Thank you for your question! Because I'm not sure exactly what you're looking fo...

Thank you for your question!

Because I'm not sure exactly what you're looking for when you say 'compares to' -- whether accuracy, speed, or architecture -- I'll hit all 3, but sorry if it's a bit much.

1. Accuracy: For simple tasks (like sentiment analysis on straightforward examples), it won't be much more accurate than a classical linear classifier, if at all.

1a. Accuracy on more diverse or challenging tasks: Because a linear classifier is just so damned simplistic, it simply cannot handle anything even resembling a reasoning task. Meanwhile, (when specifically trained), this architecture managed to get 8/10 on textual entailment tasks, which are generally considered the sort of entry level gold standard for reasoning ability.

2. Speed: It's slower than a classical classifier...in light of the ~1B params it's pushing. They're both still pretty much blazing fast, but the tiny classical classifier will definitely be faster.

3. Architecture: Here's where it gets interesting.

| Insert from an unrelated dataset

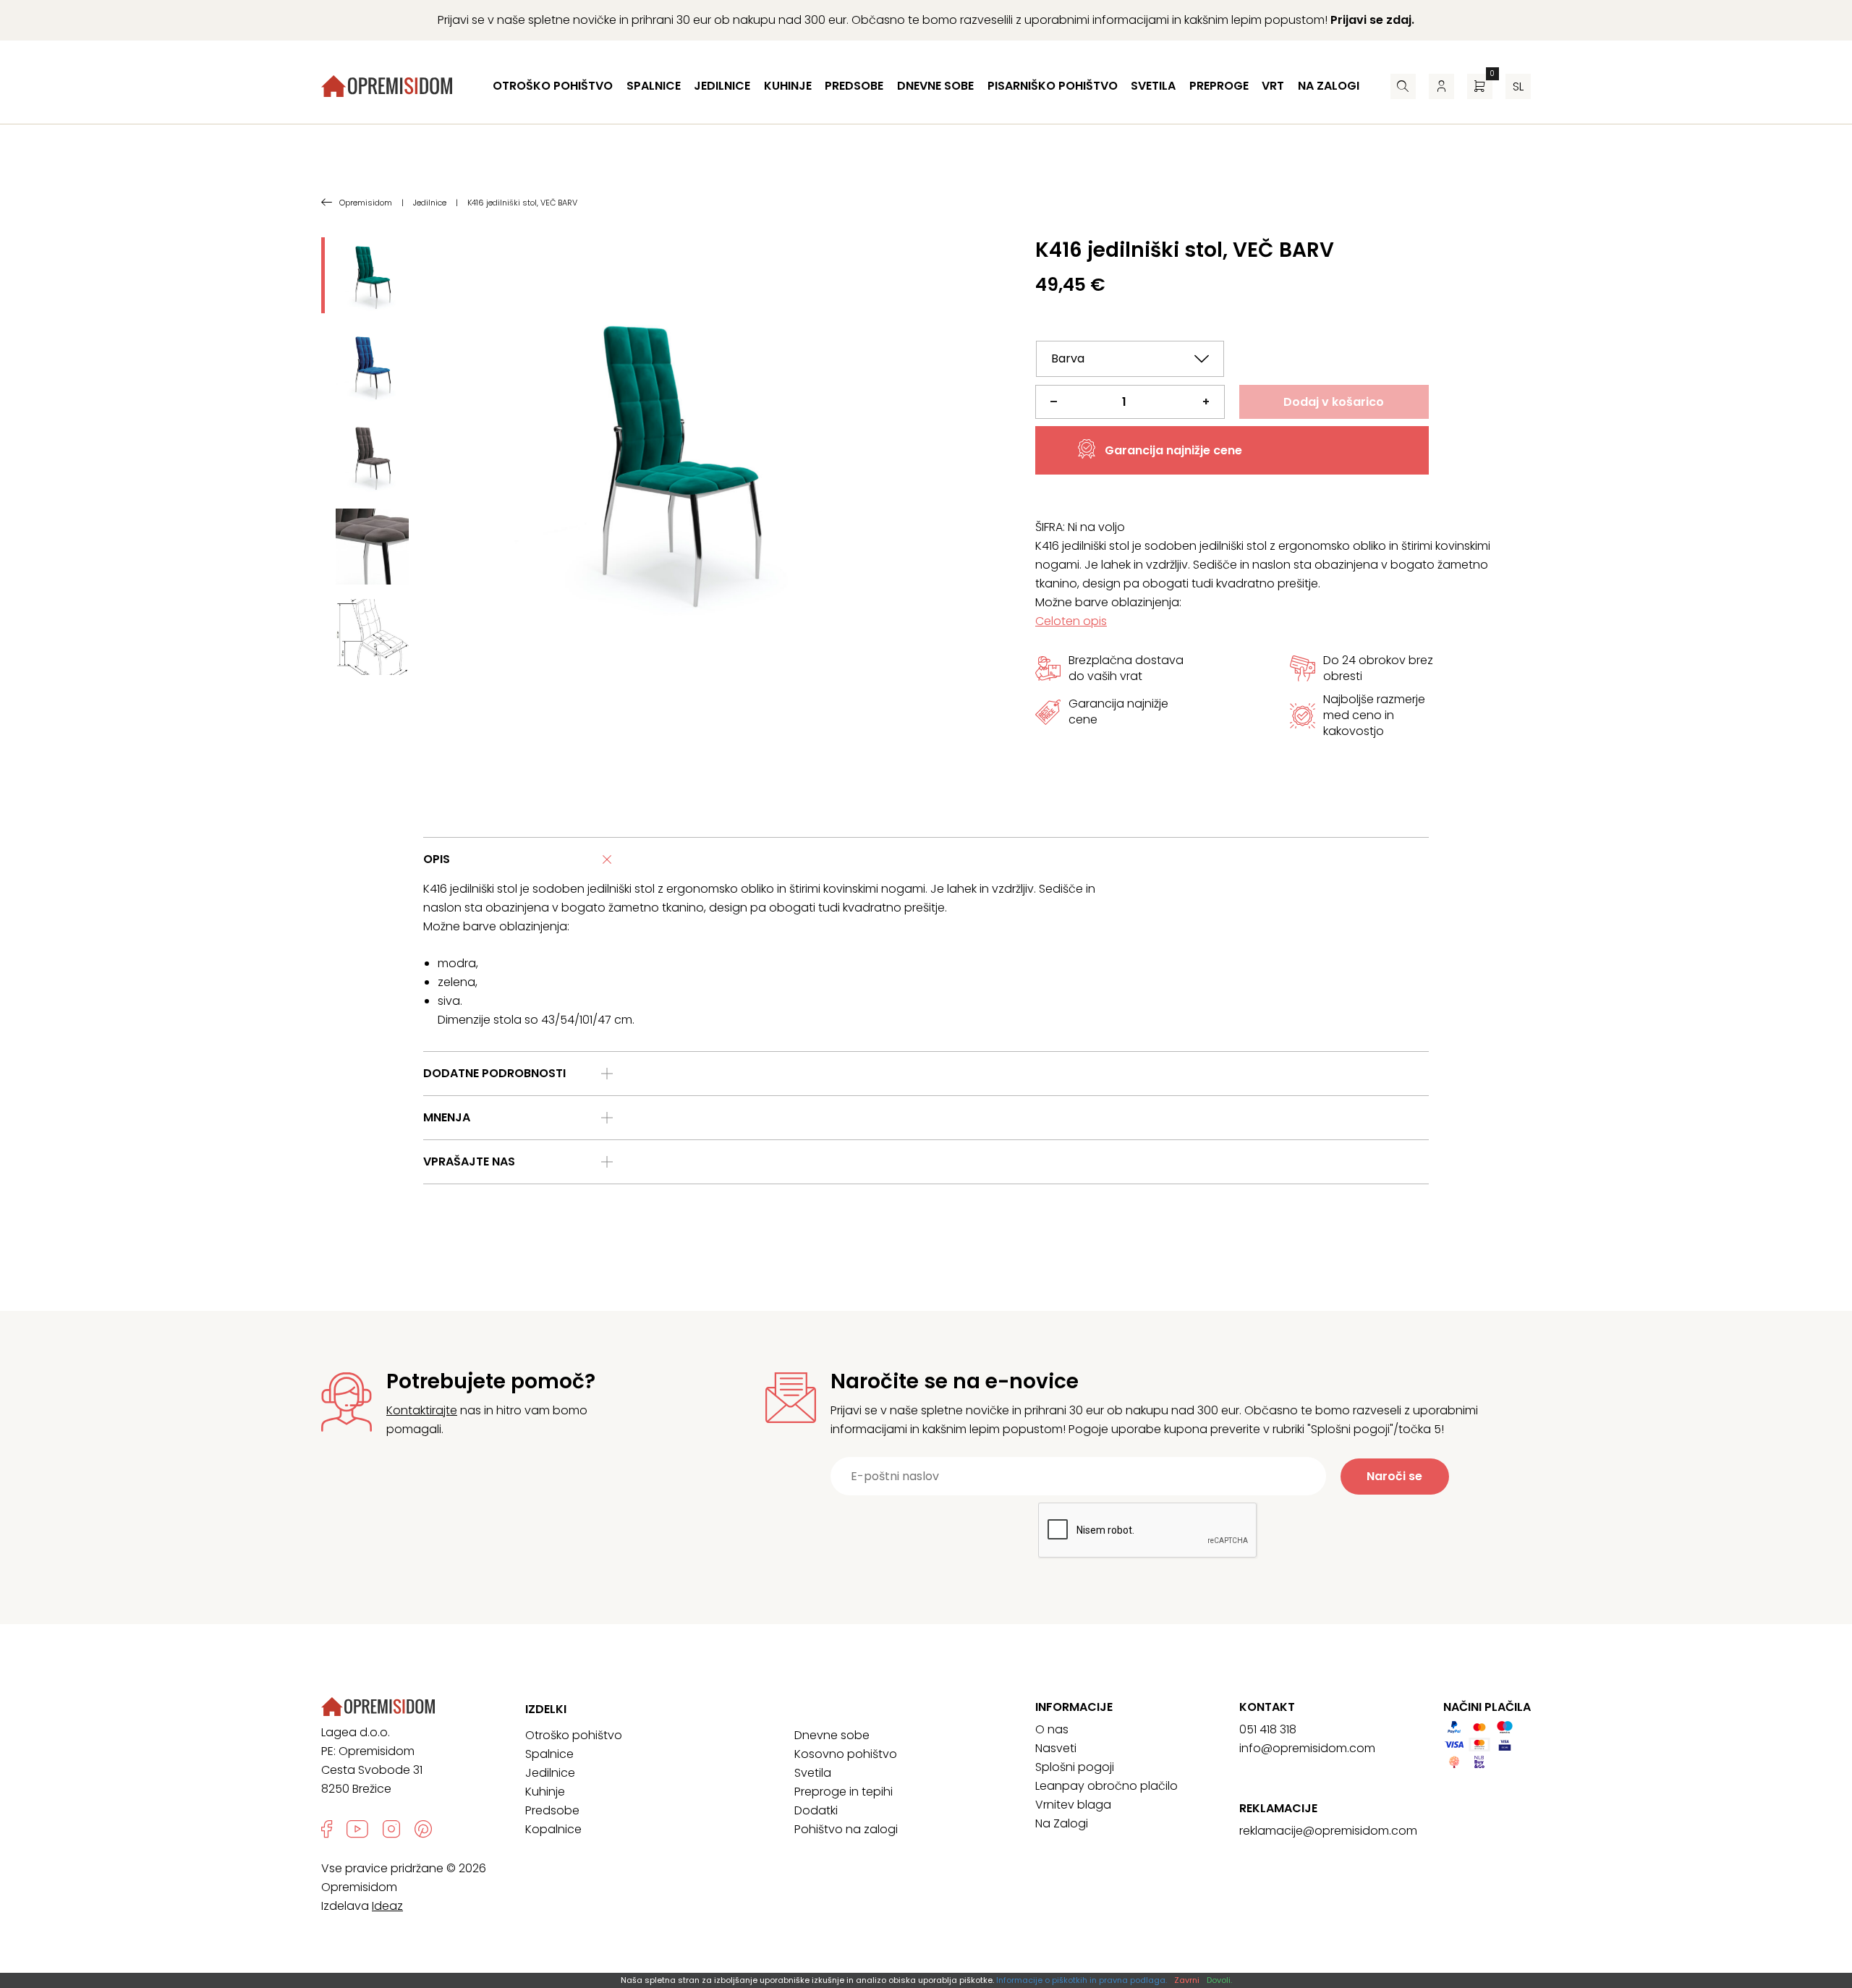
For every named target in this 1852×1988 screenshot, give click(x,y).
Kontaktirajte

The architecture of the core model here differs significant from a classical linear classifier:

Classical Classifier: Input: BGE embedding (in this hypothetical) Output: Class labels through softmax Internal Architecture: No nonlinearity, no hidden layers, direct projection

General Classifier: Input: BGE Embedding Output: Class labels through nearest neighbor cosine similarity search of vocabulary Internal architecture: An input projection sparse layer, a layer for combining the 3 inputs after their upwards projection, and 14 hidden layers with nonlinearity (GELU), layernorms, skip connections -- all of the standard stuff you'd expect in an LLM, but...not in an LLM.

I hope that clears up your questions! If not, I'm happy to tell you more.